(Stored data)

== Segment start ==

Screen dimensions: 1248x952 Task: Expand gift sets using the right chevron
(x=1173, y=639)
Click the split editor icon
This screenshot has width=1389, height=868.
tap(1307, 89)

== Segment end ==

Set down the entries above again, word for word.

Screen dimensions: 1248x952 Task: Expand gift sets using the right chevron
(x=1173, y=639)
Click the split editor icon
This screenshot has width=1389, height=868.
tap(1307, 89)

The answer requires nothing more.